Sprawa Mirosława Skrzypczyńskiego. Była zawodniczka Katarzyna Teodorowicz-Lisowska: podał mi środki nasenne, bym przegrała mecz

Źródło:
Onet
Nowe oskarżenia wobec Skrzypczyńskiego. Janusz Schwertner o wywiadzie z byłą tenisistką Katarzyną Teodorowicz
Nowe oskarżenia wobec Skrzypczyńskiego. Janusz Schwertner o wywiadzie z byłą tenisistką Katarzyną Teodorowicz TVN24
wideo 2/15
Nowe oskarżenia wobec Skrzypczyńskiego. Janusz Schwertner o wywiadzie z byłą tenisistką Katarzyną Teodorowicz TVN24

Była polska tenisistka Katarzyna Teodorowicz-Lisowska zarzuciła byłemu już prezesowi Polskiego Związku Tenisowego Mirosławowi Skrzypczyńskiemu, że ten w 1990 roku miał potajemnie podać jej środki nasenne, by przegrała mecz z trenowaną wówczas przez niego zawodniczką, a prywatnie jego partnerką życiową. "Skrzypczyński sam się zresztą do wszystkiego przyznał w rozmowie z zawodnikami Górnika Bytom" - powiedziała w rozmowie z Onetem. 

W rozmowie z Onetem Katarzyna Teodorowicz-Lisowska, wielokrotna mistrzyni Polski, była kapitan polskiej reprezentacji w Pucharze Federacji i uczestniczka Igrzysk Olimpijskich w Barcelonie, opowiedziała o swych doświadczeniach z Mirosławem Skrzypczyńskim. Jak mówiła, po raz pierwszy zetknęła się z nim pod koniec lat 80. na turnieju tenisowym w Bytomiu. "I pewnie nigdy bym go nie poznała, gdyby nie to, że szybko związał się z moją klubową koleżanką, Renatą. Był jej trenerem i równocześnie partnerem w życiu osobistym. Później zostali małżeństwem" - powiedziała Teodorowicz-Lisowska.

"Obie w tamtych czasach należałyśmy do czołówki. Dlatego fakt, że jej trenerem został człowiek, który w tenisa grał bardzo przeciętnie, dla wszystkich nas był sporym zaskoczeniem" - dodała.

Teodorowicz-Lisowska: coś dziwnego zaczęło się ze mną dziać

Teodorowicz-Lisowska opowiedziała o wyjeździe na mistrzostwa Polski do Warszawy w lutym 1990 roku. "Władze Górnika opłaciły pokój hotelowy dla mnie i Renaty, a Mirosław spytał, czy może 'na dziko' zamieszkać z nami, żeby nie musieć płacić za dodatkowy wynajem" - wspominała. Ostatecznie całą trójką zajęli jeden z hotelowych pokoi.

• Dane wejściowe

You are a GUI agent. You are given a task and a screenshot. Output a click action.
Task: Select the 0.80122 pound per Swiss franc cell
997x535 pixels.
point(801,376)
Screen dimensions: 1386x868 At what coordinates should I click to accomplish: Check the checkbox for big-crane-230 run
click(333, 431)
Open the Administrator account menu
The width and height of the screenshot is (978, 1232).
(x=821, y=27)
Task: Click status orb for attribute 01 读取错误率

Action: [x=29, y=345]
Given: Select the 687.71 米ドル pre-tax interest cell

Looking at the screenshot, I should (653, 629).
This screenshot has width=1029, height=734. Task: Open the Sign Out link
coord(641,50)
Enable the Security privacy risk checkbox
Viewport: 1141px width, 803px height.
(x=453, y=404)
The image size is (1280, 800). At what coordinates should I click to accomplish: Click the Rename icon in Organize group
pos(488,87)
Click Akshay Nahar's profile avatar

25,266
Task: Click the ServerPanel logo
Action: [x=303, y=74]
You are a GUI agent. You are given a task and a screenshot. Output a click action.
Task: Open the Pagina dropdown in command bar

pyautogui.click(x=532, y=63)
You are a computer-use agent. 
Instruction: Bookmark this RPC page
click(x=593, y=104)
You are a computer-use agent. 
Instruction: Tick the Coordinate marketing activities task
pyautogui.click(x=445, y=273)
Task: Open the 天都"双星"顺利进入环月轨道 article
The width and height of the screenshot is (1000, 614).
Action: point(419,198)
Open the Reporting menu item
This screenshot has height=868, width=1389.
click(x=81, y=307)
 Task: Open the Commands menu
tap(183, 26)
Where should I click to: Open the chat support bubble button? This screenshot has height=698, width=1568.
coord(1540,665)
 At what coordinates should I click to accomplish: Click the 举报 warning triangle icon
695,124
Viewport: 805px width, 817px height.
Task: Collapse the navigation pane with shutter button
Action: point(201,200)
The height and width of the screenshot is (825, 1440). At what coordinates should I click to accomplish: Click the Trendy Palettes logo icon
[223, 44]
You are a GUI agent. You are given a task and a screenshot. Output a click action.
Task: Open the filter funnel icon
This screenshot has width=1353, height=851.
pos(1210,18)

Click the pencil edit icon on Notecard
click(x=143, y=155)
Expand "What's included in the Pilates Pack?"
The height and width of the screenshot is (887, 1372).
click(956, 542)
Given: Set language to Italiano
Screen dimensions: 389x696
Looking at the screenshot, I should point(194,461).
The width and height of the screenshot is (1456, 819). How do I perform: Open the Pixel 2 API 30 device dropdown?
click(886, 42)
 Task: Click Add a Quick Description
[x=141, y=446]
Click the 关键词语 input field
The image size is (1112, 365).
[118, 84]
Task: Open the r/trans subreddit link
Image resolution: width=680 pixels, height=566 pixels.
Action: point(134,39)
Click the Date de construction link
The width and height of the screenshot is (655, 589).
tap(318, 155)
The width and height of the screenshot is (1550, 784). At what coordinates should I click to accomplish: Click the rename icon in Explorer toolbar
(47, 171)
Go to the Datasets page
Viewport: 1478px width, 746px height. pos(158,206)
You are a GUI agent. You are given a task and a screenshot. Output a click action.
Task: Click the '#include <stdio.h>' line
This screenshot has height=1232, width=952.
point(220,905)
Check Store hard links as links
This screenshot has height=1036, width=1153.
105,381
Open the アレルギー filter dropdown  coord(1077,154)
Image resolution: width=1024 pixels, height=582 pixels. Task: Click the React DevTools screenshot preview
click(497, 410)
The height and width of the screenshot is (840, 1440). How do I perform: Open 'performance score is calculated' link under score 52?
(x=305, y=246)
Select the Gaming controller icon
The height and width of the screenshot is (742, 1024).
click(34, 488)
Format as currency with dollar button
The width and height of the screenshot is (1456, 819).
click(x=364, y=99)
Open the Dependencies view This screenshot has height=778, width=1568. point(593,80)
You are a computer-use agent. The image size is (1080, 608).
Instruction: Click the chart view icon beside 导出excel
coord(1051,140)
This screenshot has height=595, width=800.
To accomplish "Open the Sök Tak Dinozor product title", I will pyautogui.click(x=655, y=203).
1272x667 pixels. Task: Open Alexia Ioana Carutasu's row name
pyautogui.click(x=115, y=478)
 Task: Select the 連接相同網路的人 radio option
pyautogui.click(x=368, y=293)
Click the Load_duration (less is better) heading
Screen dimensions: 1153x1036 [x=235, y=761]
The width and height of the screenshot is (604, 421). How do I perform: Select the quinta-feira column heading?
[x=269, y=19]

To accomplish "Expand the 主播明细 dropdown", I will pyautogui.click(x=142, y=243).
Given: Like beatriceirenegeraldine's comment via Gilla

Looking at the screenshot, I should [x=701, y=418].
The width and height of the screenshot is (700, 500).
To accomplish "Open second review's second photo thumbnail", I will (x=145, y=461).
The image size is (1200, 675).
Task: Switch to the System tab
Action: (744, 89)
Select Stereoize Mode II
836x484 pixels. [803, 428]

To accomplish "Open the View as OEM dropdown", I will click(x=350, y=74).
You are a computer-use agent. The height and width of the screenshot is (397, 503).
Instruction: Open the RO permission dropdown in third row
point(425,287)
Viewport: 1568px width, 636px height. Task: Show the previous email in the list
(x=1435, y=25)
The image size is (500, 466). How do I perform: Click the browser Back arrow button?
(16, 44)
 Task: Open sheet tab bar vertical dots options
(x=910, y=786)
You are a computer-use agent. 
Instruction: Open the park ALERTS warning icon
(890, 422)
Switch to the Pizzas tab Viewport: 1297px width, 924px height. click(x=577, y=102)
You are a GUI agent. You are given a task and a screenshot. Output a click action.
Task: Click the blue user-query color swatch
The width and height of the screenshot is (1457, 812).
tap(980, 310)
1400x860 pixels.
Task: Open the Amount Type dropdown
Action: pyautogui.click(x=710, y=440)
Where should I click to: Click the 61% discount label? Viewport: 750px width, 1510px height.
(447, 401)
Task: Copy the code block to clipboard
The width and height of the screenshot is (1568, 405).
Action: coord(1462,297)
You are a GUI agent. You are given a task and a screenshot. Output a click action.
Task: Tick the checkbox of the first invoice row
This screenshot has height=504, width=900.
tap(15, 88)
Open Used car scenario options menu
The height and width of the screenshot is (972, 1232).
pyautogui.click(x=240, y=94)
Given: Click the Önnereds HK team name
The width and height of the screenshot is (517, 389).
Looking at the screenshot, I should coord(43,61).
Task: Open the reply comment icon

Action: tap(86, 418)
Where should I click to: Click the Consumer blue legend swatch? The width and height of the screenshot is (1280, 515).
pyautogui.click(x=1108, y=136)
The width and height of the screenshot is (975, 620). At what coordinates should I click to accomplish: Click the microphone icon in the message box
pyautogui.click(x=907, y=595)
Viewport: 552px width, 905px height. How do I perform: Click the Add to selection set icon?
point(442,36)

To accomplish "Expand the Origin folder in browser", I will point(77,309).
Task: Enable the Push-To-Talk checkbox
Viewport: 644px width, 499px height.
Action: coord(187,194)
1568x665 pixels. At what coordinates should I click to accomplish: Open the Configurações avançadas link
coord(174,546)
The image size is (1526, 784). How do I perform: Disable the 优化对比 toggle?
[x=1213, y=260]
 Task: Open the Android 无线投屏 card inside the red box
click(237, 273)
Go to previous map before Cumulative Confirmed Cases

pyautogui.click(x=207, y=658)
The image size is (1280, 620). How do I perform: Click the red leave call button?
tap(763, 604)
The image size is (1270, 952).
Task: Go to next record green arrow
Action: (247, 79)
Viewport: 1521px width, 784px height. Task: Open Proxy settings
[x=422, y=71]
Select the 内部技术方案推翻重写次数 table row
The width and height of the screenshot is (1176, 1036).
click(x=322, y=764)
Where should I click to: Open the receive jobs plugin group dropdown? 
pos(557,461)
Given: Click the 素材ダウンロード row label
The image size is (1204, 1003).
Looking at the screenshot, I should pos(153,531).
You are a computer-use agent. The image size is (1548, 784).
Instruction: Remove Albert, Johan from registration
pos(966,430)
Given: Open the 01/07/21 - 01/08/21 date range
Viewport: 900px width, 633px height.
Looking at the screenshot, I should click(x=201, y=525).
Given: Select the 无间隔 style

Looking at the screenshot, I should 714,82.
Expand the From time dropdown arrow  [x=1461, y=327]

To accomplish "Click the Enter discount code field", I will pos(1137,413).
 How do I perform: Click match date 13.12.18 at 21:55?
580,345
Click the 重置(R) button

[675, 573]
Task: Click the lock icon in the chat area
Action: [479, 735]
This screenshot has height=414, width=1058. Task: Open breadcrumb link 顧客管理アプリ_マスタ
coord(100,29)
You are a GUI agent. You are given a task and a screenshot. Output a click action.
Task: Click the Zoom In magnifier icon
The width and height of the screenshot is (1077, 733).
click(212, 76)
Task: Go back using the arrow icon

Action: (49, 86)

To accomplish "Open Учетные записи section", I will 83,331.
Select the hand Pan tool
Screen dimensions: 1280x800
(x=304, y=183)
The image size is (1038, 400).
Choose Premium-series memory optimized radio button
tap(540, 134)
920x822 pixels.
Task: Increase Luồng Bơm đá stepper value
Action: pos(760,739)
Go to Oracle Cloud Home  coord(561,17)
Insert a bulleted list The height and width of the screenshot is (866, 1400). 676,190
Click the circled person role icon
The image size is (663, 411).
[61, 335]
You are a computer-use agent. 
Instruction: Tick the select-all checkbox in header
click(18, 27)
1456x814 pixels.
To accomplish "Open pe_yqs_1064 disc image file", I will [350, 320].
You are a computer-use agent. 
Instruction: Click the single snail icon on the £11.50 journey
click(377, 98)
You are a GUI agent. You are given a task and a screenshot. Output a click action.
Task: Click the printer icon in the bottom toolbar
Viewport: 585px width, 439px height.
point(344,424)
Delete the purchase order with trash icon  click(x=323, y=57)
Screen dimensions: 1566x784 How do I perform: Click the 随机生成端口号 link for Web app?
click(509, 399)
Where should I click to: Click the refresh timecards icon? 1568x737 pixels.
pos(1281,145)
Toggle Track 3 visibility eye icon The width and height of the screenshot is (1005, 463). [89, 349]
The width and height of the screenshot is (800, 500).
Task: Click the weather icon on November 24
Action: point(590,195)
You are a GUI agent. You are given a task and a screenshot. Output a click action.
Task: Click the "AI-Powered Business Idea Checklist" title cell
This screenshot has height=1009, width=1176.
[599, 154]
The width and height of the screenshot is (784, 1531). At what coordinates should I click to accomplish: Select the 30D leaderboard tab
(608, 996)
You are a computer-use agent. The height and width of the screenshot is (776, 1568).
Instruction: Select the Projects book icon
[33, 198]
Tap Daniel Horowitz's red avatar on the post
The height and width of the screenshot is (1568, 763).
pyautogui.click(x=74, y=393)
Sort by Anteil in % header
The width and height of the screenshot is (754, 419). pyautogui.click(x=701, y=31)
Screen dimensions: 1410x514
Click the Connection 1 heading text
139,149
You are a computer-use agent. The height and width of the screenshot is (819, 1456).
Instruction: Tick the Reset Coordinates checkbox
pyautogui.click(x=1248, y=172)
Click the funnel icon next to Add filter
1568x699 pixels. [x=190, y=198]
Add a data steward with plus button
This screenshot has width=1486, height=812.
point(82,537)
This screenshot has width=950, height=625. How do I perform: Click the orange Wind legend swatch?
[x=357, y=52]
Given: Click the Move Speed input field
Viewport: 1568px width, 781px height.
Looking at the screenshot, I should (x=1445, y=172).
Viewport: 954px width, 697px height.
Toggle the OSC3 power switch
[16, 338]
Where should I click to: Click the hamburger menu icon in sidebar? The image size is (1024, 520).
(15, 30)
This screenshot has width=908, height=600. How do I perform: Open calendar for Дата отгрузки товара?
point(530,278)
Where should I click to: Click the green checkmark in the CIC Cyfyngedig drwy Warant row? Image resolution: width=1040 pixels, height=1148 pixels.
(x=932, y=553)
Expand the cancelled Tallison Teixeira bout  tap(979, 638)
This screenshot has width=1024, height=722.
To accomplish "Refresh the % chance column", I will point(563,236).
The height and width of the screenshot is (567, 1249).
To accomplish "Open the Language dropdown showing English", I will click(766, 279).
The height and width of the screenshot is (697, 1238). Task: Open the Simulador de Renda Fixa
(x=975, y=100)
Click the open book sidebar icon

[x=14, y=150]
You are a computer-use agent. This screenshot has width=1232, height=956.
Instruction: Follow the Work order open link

• Treść zadania A
Odpowiedz na podstawie artykułu:
(i) W którym roku Skrzypczyński miał potajemnie podać Teodorowicz-Lisowskiej środki nasenne?
(ii) W jakim mieście zetknęła się z nim po raz pierwszy?
(iii) Na jakie zawody wyjechała do Warszawy w lutym 1990 roku?
• Treść zadania B
Powtórz z artykułu cały tekst od słów "Teodorowicz-Lisowska opowiedziała o" w dół aż do słów "z hotelowych pokoi.".
Zestawienie nie ma tu żadnego zastosowania.

• Poprawny wynik A
(i) W 1990 roku.
(ii) W Bytomiu.
(iii) Na mistrzostwa Polski.

• Poprawny wynik B
Teodorowicz-Lisowska opowiedziała o wyjeździe na mistrzostwa Polski do Warszawy w lutym 1990 roku. "Władze Górnika opłaciły pokój hotelowy dla mnie i Renaty, a Mirosław spytał, czy może 'na dziko' zamieszkać z nami, żeby nie musieć płacić za dodatkowy wynajem" - wspominała. Ostatecznie całą trójką zajęli jeden z hotelowych pokoi.